Records in a dataset:

* begin *

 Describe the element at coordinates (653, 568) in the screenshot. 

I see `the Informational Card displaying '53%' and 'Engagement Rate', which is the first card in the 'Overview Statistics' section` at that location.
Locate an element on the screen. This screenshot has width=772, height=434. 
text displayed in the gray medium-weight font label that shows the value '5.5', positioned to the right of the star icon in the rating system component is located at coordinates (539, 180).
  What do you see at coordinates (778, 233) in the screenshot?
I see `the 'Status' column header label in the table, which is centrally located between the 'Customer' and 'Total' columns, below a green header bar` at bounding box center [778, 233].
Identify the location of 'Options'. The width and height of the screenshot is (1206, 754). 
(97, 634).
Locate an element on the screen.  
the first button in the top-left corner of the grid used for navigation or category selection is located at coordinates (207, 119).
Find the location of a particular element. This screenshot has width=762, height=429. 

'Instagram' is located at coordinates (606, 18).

* end *

Short exercise: Rewrite the entries from their start down through the line containing "at that location.", putting "Identify" wherever "Describe" appears and keeping everything else the same.

Final result:
 Identify the element at coordinates (653, 568) in the screenshot. 

I see `the Informational Card displaying '53%' and 'Engagement Rate', which is the first card in the 'Overview Statistics' section` at that location.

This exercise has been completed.